Sentì una mano stringere la sua e aprì a fatica gli occhi. Fuori era buio e l’ambulatorio medico era illuminato da una fredda luce al neon. Oda era seduto accanto al letto, con un’espressione grave e stanca. Dazai si sentì quasi in colpa, sotto quello sguardo, mentre ricostruiva ciò che riusciva a ricordare degli eventi di quel giorno, come un bambino colto nell’atto di una marachella.

“Come ti senti?” chiese Oda.
“Uno schifo,” biascicò Dazai. "Dov'è Mori?"
“È andato a dormire dopo averti salvato la vita,” disse Oda, “ma se hai bisogno di lui possiamo richiamarlo.”
Dazai scosse il capo. “No, sono più che felice che sia fuori dai piedi. Vorrei solo un bicchiere d’acqua”.
Oda si allontanò per pochi istanti e tornò con un bicchiere di acqua fresca. Fece sedere lentamente l’amico e lo aiutò a bere.

“Perché l’hai fatto?” chiese infine Oda, dopo lunghi istanti di silenzio, più preoccupato che accusatorio.
Dazai avvertì un senso di nausea e vertigine che aveva a che fare solo in parte col malessere fisico. Era evidente che a Oda importava di lui e in qualche modo questo importava anche a Dazai, per un motivo che nemmeno lui stesso sapeva spiegarsi.
“È semplice, volevo morire. In quel momento sembrava il modo giusto. Anche se, col senno di poi, è stata un’esperienza orribile, per niente piacevole come pensavo.”
Lo disse col tono più indifferente possibile, ma non guardò Oda negli occhi mentre parlava.
“Intendo perché vuoi morire, Dazai?” La voce di Oda si ruppe quasi impercettibilmente, pronunciando il suo nome. Dazai se ne accorse.
“Non è che io abbia una ragione vera e propria per voler morire,” rispose. “È che non ho nessun motivo per voler vivere”.
“Deve essercene uno?” chiese Oda, tornando a stringere la mano di Dazai.

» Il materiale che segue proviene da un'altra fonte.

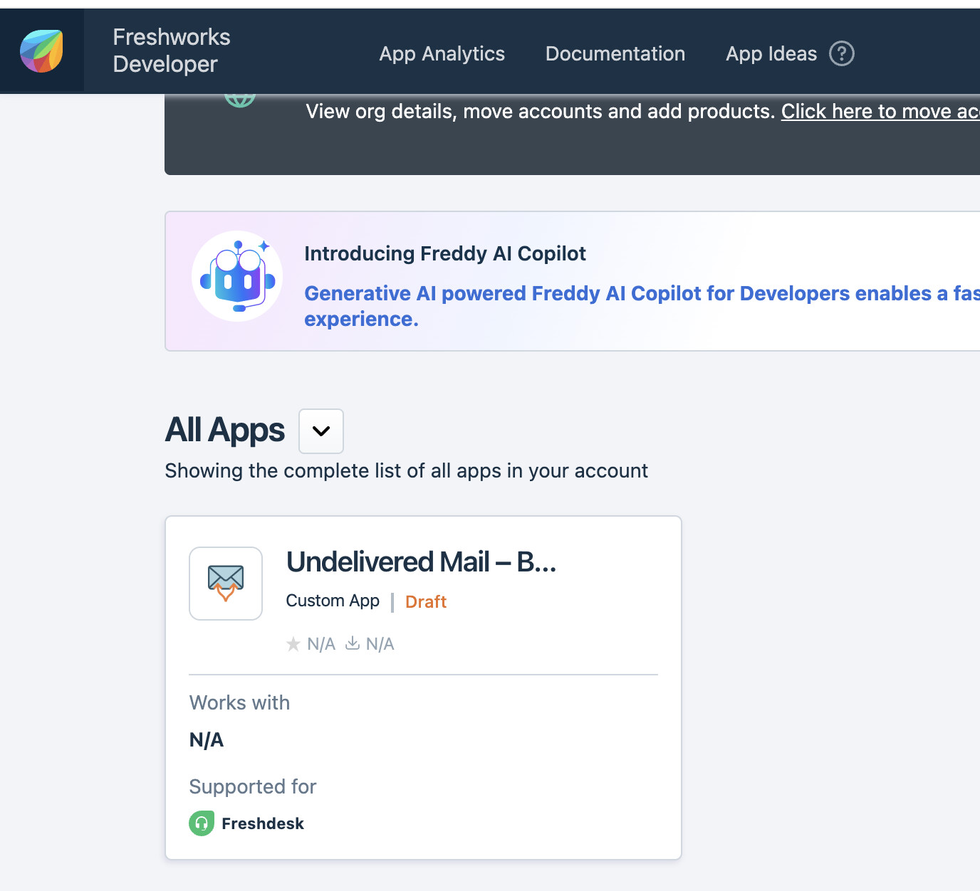Click the green Freshdesk headset icon

point(202,823)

“Tu non ne hai?” chiese l’altro, quasi canzonatorio. Oda si fece improvvisamente pensieroso, un velo amaro che gli attraversava lo sguardo. “Sì, immagino di sì. Ma non è sempre stato così, forse non hai ancora trovato la tua strada? Dopotutto, sei giovane”.
Dazai rifletté per qualche istante. “Se ti sentissi vuoto quanto mi sento io, dubiteresti anche tu di poter trovare una strada tua,” disse, stringendosi nelle spalle. “Io non so dove andare.”
Era abituato a raccontare a chiunque che voleva morire, ma non aveva mai detto a nessuno il perché in modo così chiaro, forse perché Oda sembrava il tipo di persona che avrebbe capito, e la criminalità organizzata non abbondava esattamente di quel tipo di persone.
Oda gli scostò il ciuffo di capelli dalla fronte ancora lievemente umida di sudore. Fu un gesto dolce, protettivo, con il valore di una dichiarazione di intenti.
“Allora segui me,” disse. “Se quello che ti serve per vivere è una direzione qualsiasi, segui me”.